(READING TEXT)
--

NEW YORK (Reuters) – Kettlebells, classically a training tool of Russian strongmen, has become a go-to group fitness workout for women in pursuit of strong and sexy bodies, according to fitness experts.


Lorna Kleidman, a world champion in kettlebell competition, said a modern kettlebell workout effectively combines cardiovascular, resistance and range-of-motion training, all in one hour.





















“It’s all in the swing,” said Kleidman, who teaches kettlebell classes at the Fitness Cell Collective in New York City, where women constitute up to 70 percent of her students.


“You can lift the kettlebell as if it were a dumbbell,” she added. “But to get the most out of it you need to use it in circular, swinging movement.”


Essentially cast-iron, handled balls, the modern kettlebell became a fitness tool when Russian weight lifters took to lifting market counterweights for strength training.


Kleidman said the idea dates back to ancient Greece, where athletes trained by lifting stones with holes in them.


She believes the appeal for women is obvious.


Kettlebell training keeps lean muscle, burns fat, and gives you a nice round butt you’re not going to get with yoga.”


Classes typically start with 15-pound (6.8-kg) kettlebells, and can go up to 25 (11.3). Men start with 20-pound kettlebells (9 kg), progressing to 35 pounds (15.8) and above.


Kleidman said it takes about an hour for most people to learn the proper technique of driving, or initiating movement, from the leg and hip while keeping the spine straight.


“There are hundreds of movements,” said Kleidman. “Swing it, bring it to hold, rest it in the crook of your elbow.”


There are also presses, pushes, and figures-eight, side-to-side twists.


“You’re limited only by your imagination,” she said.


Paul Katami, group fitness center director at the Equinox fitness center in West Hollywood, California, said more women are overcoming their initial fear of the kettlebell.


He said by lowering the weight of the bells used in classes, people are able to do more complex moves.


“We’re keeping the essence of kettlebell training while moving it from personal training to group fitness,” said Katami, creator of the upcoming DVD “Ultimate Kettlebell Workouts for Beginners.”

--

(INFORMATION GIVEN)
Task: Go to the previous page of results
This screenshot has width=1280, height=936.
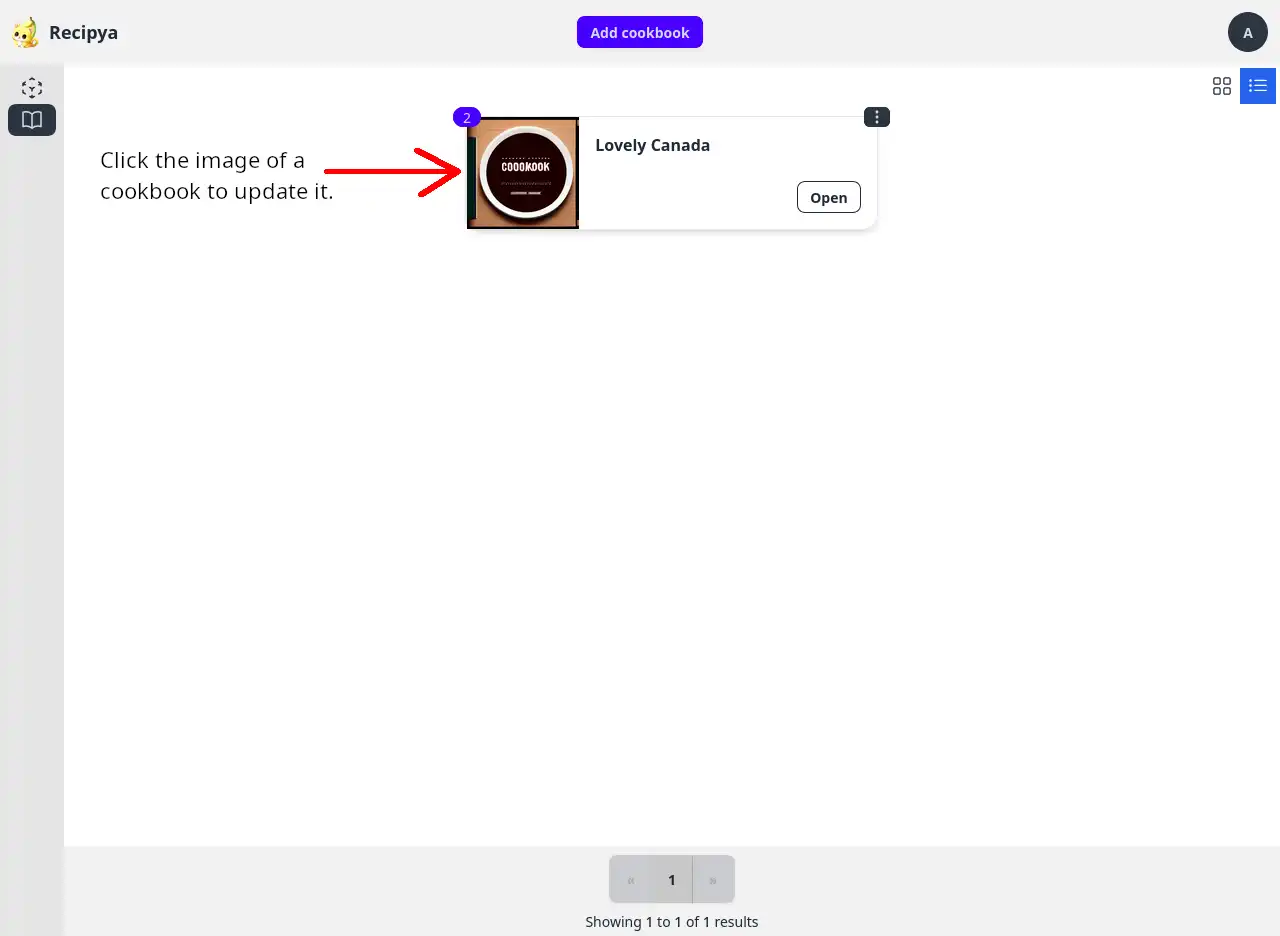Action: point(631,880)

--

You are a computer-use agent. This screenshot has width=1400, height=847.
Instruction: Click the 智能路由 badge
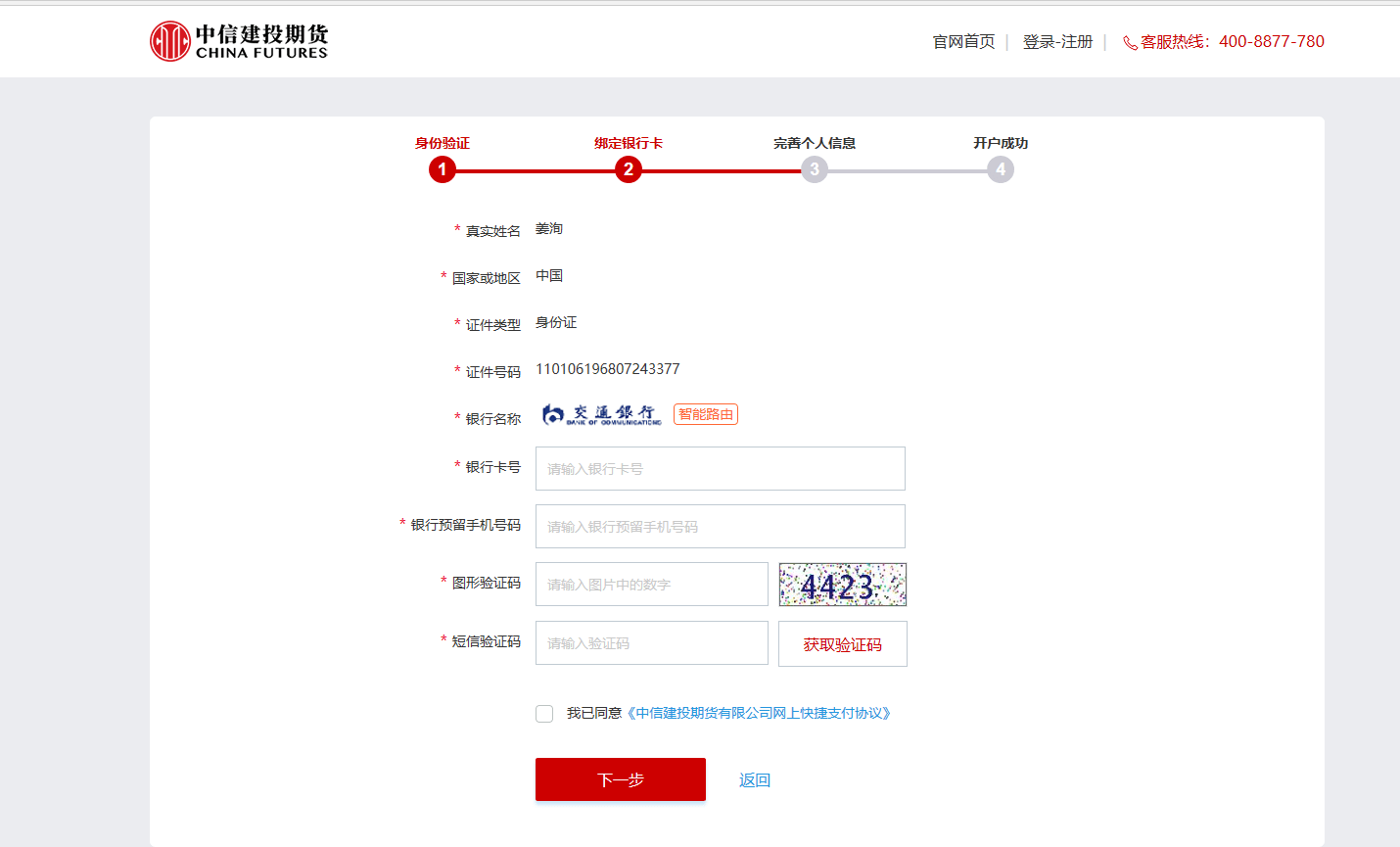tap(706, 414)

--

(REQUIREMENT)
Continue the news report on kettlebell training for women, starting right after its final sentence.

(EXERCISE ANSWER)
He added the swing is the cornerstone kettlebell exercise and that the power of the workout lies in its ability to displace the center of gravity, creating more core involvement.


“If you’re holding a dumbbell your center of gravity is fixed in the middle of the palm,” he explained. “But with a kettlebell you’re dynamically fluctuating the resistance: your center of gravity is off.”


Even simple moves, such as squats and bicep curls, are enhanced.


Pete McCall, an exercise physiologist with the American Council on Exercise (ACE), describes the kettlebell advantage as a matter of the position of the mass, the use of momentum and the need to control that momentum.


“We found that the energy expenditure of the kettlebell for one workout was similar to cross country skiing, which is seen as one of strongest physical activities you can do,” he said.


McCall is pleased that more women are getting comfortable with weight lifting in general.


“It’s a misconception that in order to weight train, women want to stay lighter,” he said, “because then they’re not really activating the muscles responsible for the definition and tone they want.”


He urges would-be kettlebellers to find a certified trainer to teach the technique.


“It’s all in the technique,” he said. “People look at it say it’s dangerous. If you have good technique it’s not dangerous at all.”